- What the exercise asks:
Only the lines from the one that contains "How do I perform: Open" through the end of the entries, both included, should be transcribed, exactly and without pictures.
---------- Data extract ----------
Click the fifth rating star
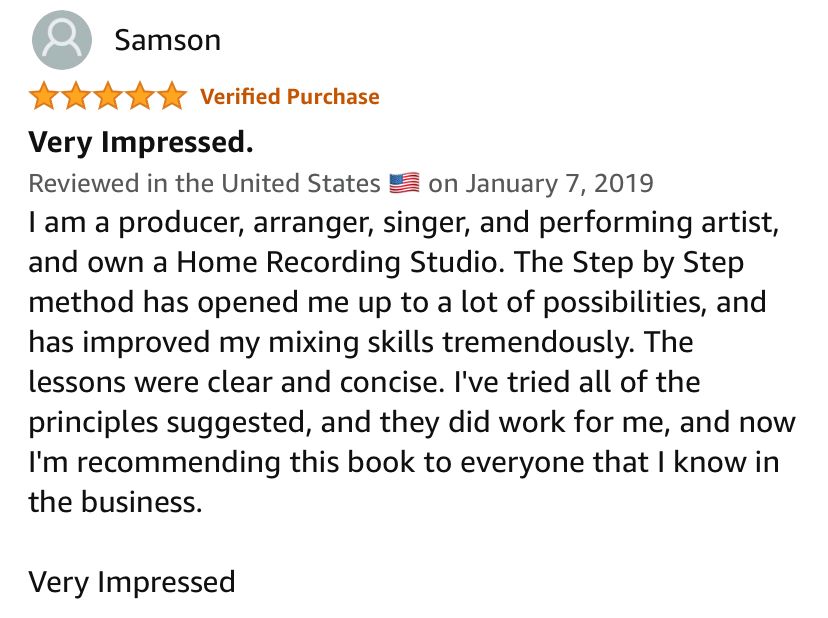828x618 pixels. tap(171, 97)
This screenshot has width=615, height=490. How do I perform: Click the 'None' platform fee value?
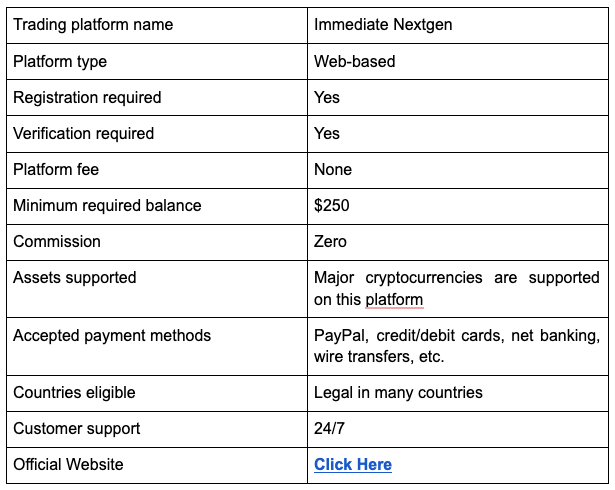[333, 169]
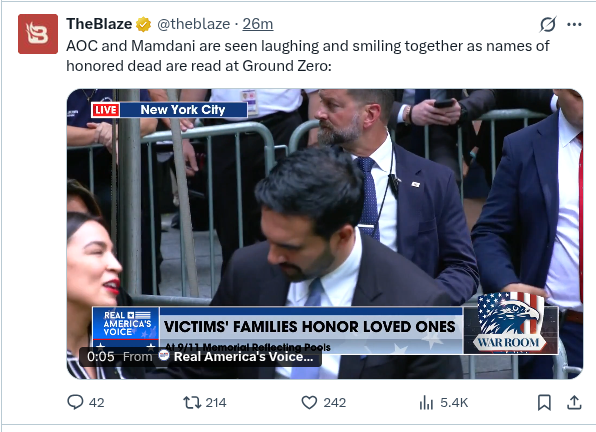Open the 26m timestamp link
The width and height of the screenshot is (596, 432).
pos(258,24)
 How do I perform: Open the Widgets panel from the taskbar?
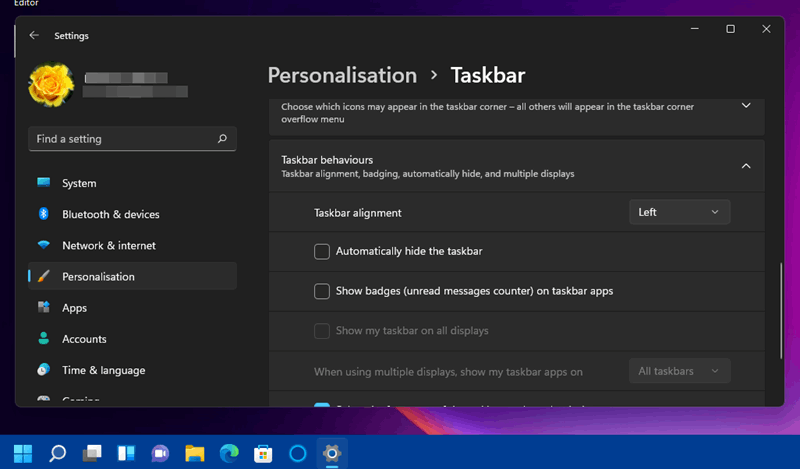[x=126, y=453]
----------
- Task response:
 How do I perform: Open the Widgets panel from the taskbar?
[x=126, y=453]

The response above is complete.